Stored data entries:
★ ★ ★ ★ ★ ★ ★
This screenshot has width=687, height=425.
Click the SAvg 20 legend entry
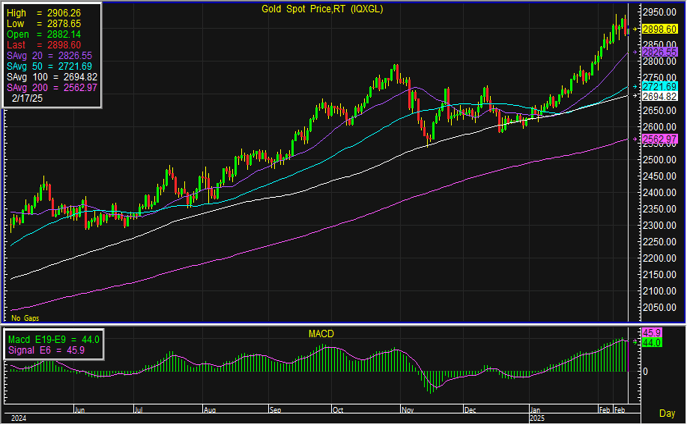tap(52, 56)
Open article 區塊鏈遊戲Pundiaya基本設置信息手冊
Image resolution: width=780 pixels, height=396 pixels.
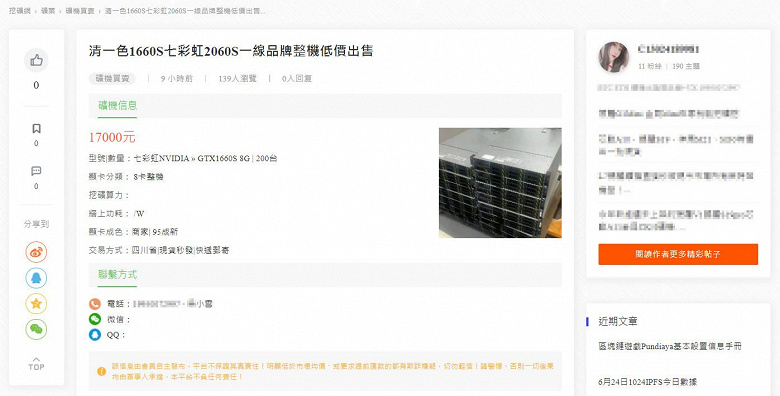(670, 346)
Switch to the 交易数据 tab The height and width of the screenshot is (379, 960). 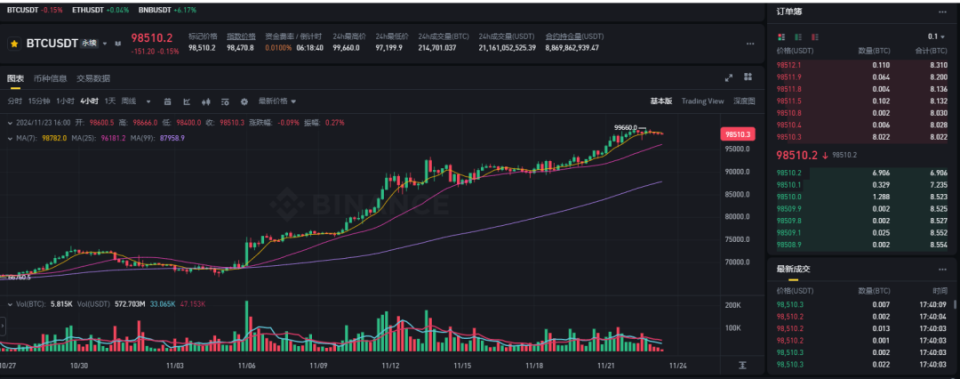point(93,78)
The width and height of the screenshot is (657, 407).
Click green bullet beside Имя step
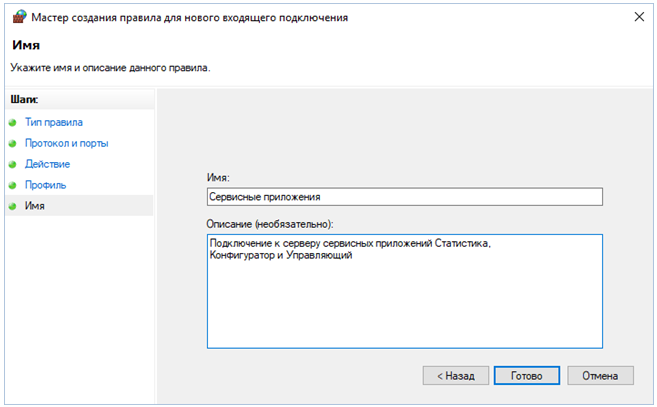[x=13, y=206]
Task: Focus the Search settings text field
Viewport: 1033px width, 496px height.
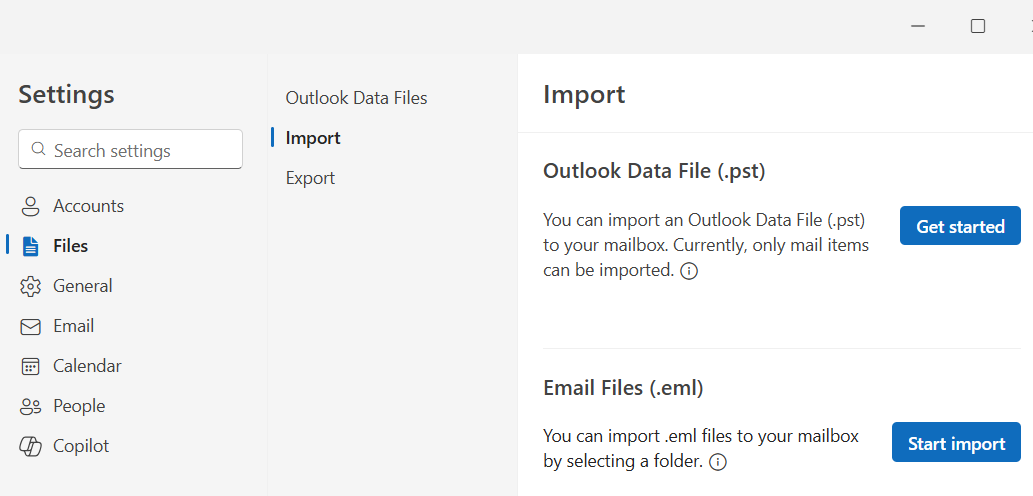Action: tap(140, 150)
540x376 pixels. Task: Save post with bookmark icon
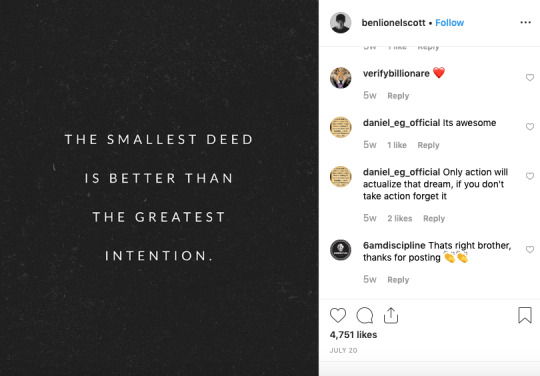point(525,315)
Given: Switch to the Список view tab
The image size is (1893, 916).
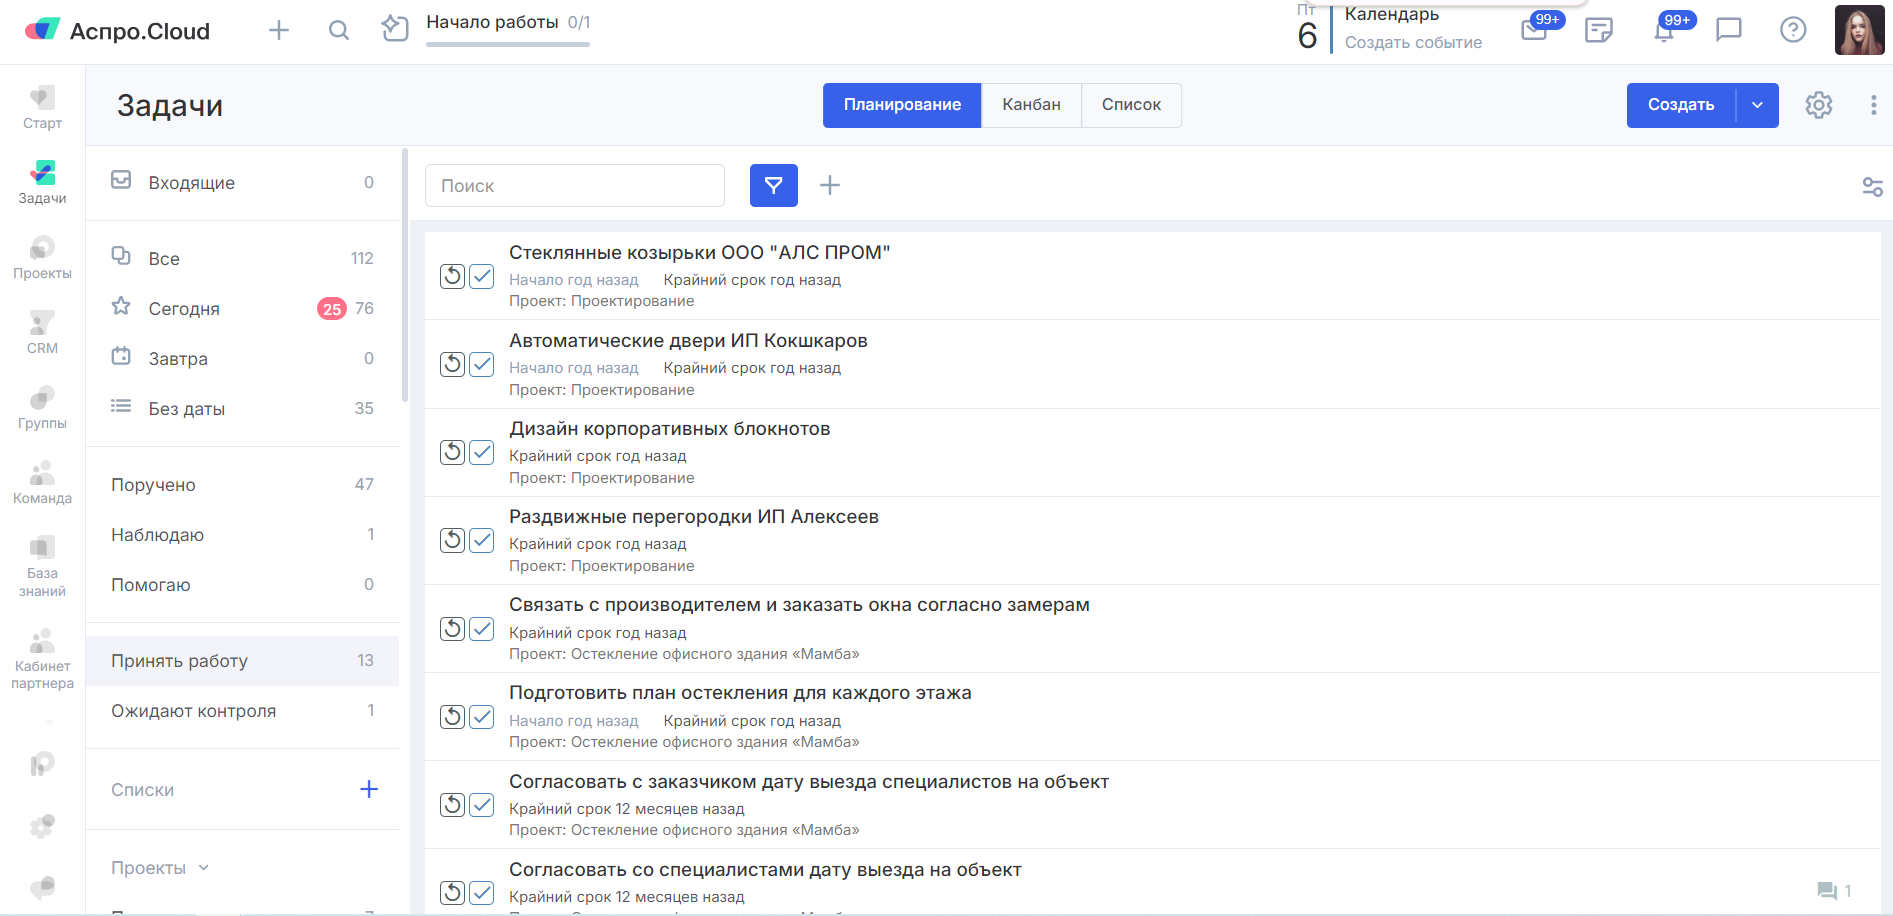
★ ★ ★ ★ ★ ★ ★
> [WHAT YOU NEED TO DO]: With the pictures removed from your copy, retype the lines above from the one that contains "The width and" through the one that contains "Given: Switch to the Список view tab", exactly.

> [FINAL ANSWER]:
The width and height of the screenshot is (657, 407).
Click green bullet beside Имя step
[x=13, y=206]
Task: Focus the Search settings text field
Viewport: 1033px width, 496px height.
Action: tap(140, 150)
540x376 pixels. Task: Save post with bookmark icon
point(525,315)
Given: Switch to the Список view tab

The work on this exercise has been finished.